This is what I've come up with, however this doesn't work because pgx pooler uses unexported fields.

edit moved code to gist

mvrhov commented 6 years ago

Can we make connPool on Rows Exported field or at least SetConnPool function so custom poolers are possible? And A NewBatch function for batches with conn, connPool, err parameters. Or do you have a different suggestion.

jackc commented 6 years ago

I am very much in favor of decoupling ConnPool from the rest of the system such that 3rd party poolers could be used.

However, when I tried to go that direction a year or two ago I ran into some issues. ConnPoll directly manipulates some of the internals of Conn, Rows, and Tx. I suppose the simplest way is to just export all the required fields, but I'm wary of leaking all that internal state to the public interace (and thereby making it more difficult to make non breaking changes in the future).

I think the real solution is a significant refactor such that ConnPool doesn't need to be inside the pgx package. If that was done then that would ensure that a custom connection pool could do anything the built in one can ... but would be a substantial amount of work.

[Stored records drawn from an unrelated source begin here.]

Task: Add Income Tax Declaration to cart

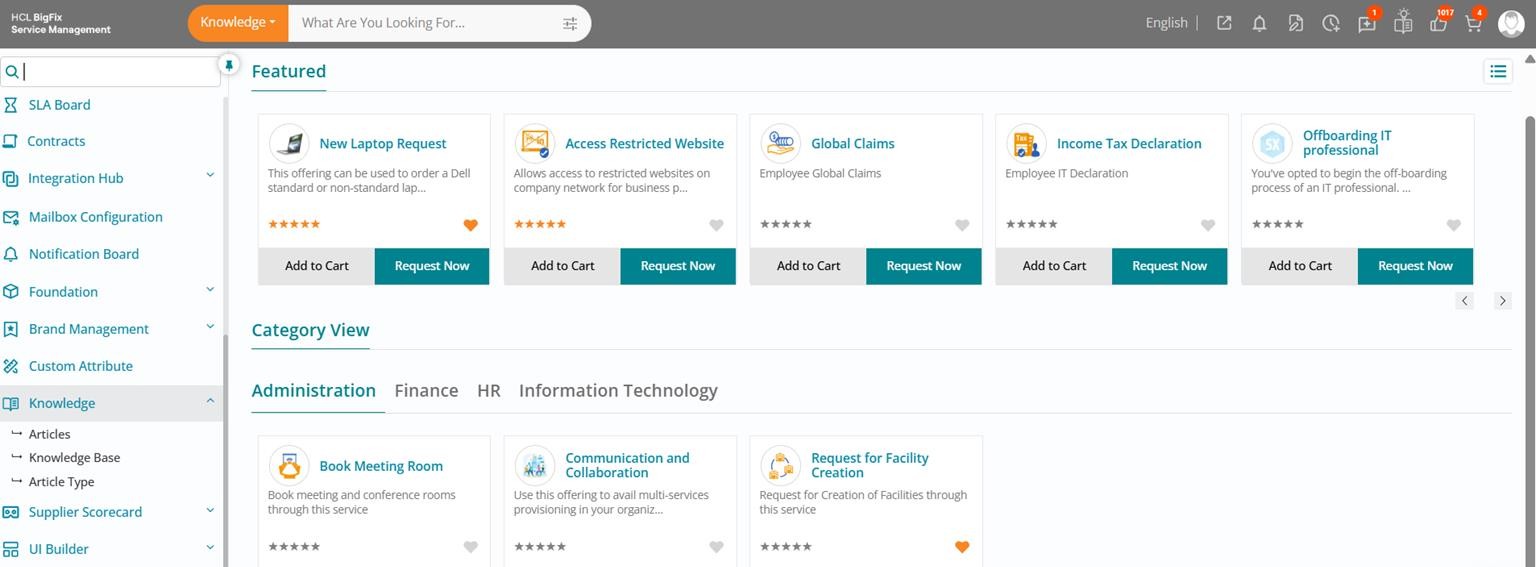Action: (1054, 266)
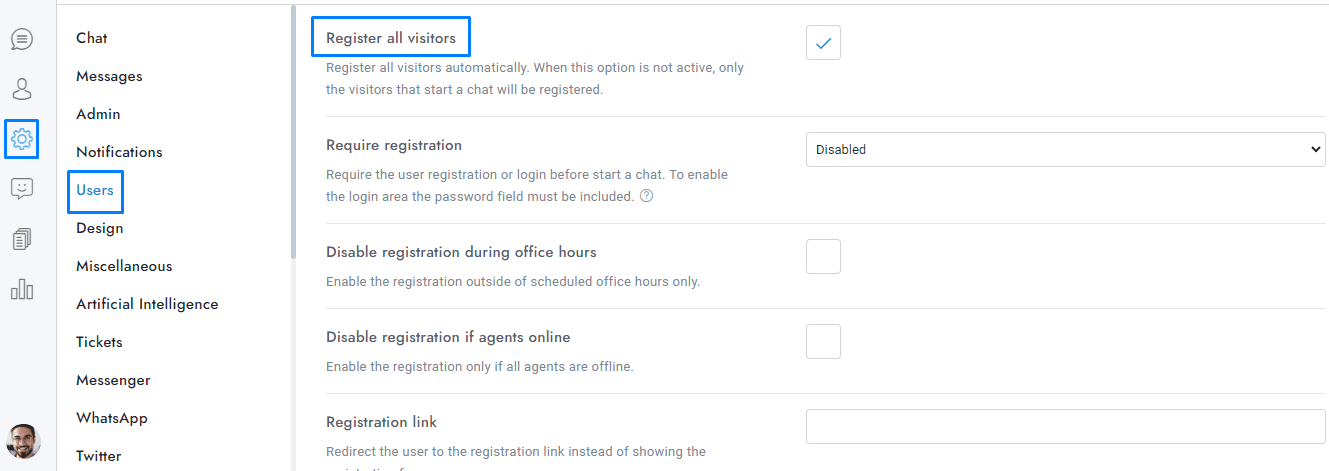Viewport: 1329px width, 471px height.
Task: Open Artificial Intelligence settings
Action: [147, 304]
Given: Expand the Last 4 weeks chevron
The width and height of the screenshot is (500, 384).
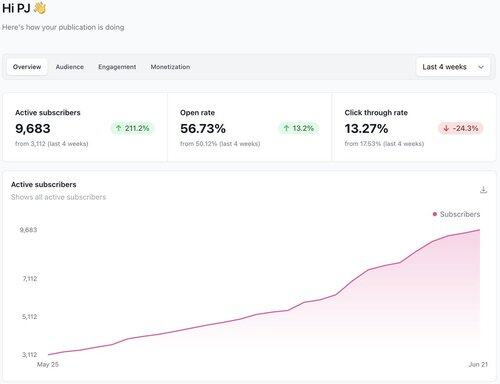Looking at the screenshot, I should [481, 67].
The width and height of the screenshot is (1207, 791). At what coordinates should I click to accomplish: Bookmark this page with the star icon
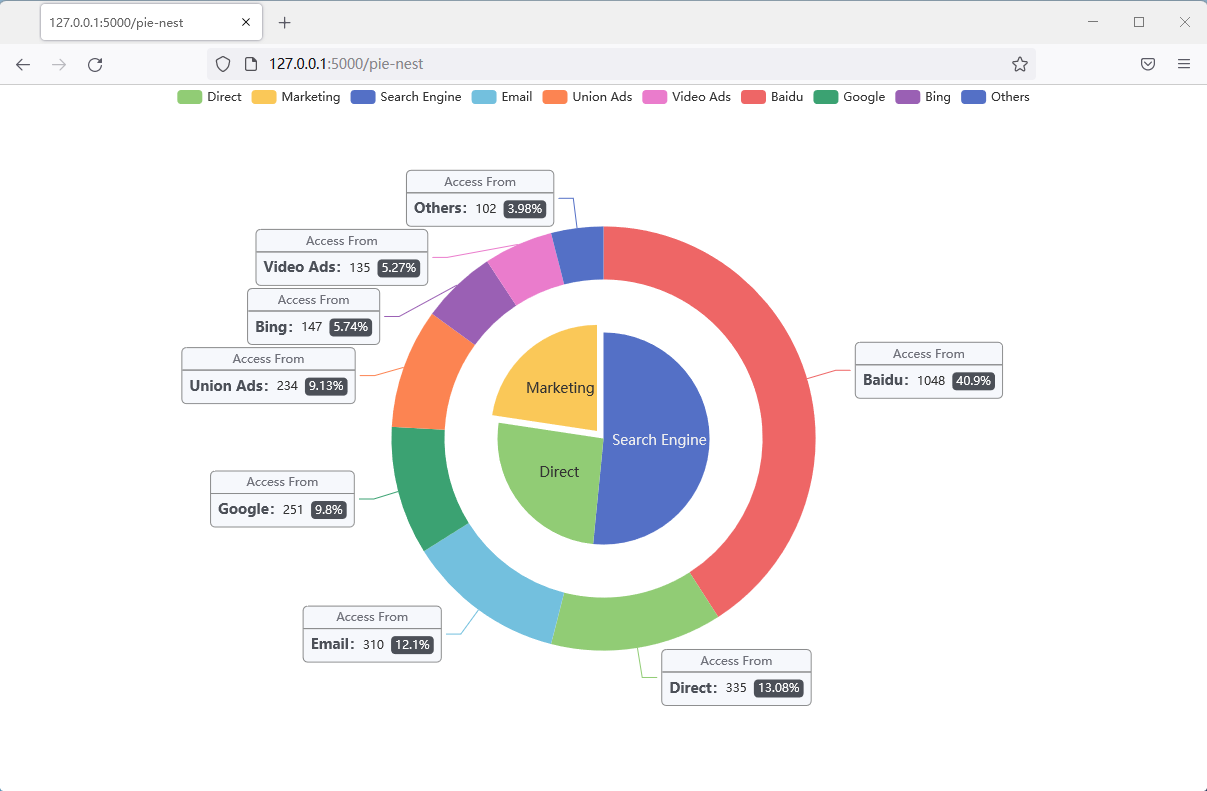click(1019, 64)
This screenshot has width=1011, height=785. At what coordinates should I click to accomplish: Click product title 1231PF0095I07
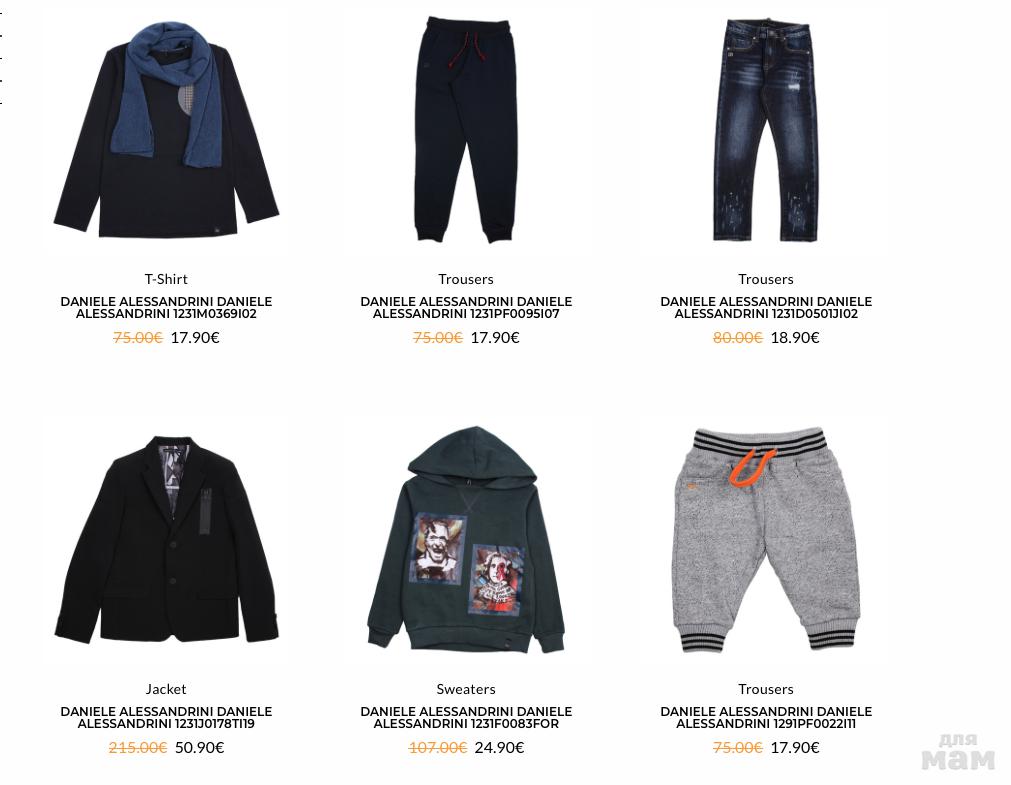(x=466, y=308)
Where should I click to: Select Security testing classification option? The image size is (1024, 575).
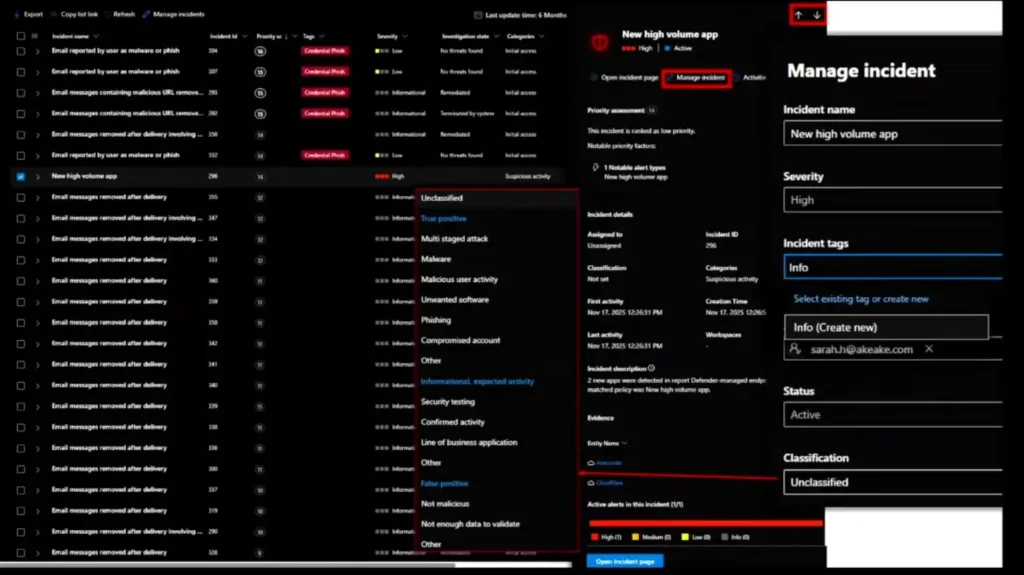[448, 402]

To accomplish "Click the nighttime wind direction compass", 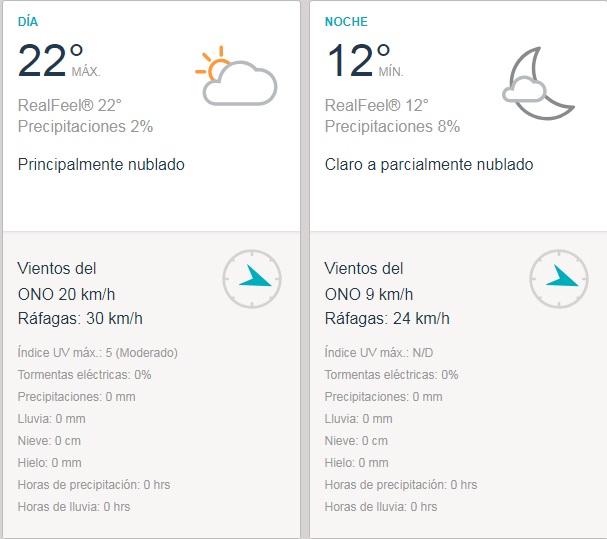I will (x=559, y=279).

glerchundi commented 6 years ago

In case someone is interested, we achieved multi-tenancy in SQLBoiler with lib/pq by using a request scoped context key and wrapping the driver. This should be easily portable to pgx.

The magic happens in ExecContext and QueryContext just before calling the real exec or query we run a USE 'tenant_db'.

https://gist.github.com/glerchundi/315be9ae9e4b72c467f4ef39d57ef004

The drawback is that per each query we do an extra roundtrip to the database just to USE the correct database in the current connection. I tried to do all in one by executing a multi-statement with USE 'tenant_db';SELECT * FROM users WHERE name = $1 buuut it seems that prepared statements are not supported in multi-statement queries pq: prepared statement had 2 statements, expected 1. I don't know if this is happening in this driver or it is a limitation of PostgreSQL itself, will try once i find a free time slot.

@fluffybonkers we're using the v3 branch of SQLBoiler and we're loving it, context support for the win.

glerchundi commented 6 years ago

Getting the same behaviour with pgx: ERROR: prepared statement had 2 statements, expected 1 (SQLSTATE 42P14). And as for this comment it seems that PostgreSQL doesn't support either.

mvrhov commented 6 years ago

@glerchundi I'm interested in achieving this with pgx only.

glerchundi commented 6 years ago

@mvrhov change "github.com/lib/pq" to "github.com/jackc/pgx/stdlib" and line 56 from c, err := pq.Open(name) to c, err := (&stdlib.Driver{}).Open(name).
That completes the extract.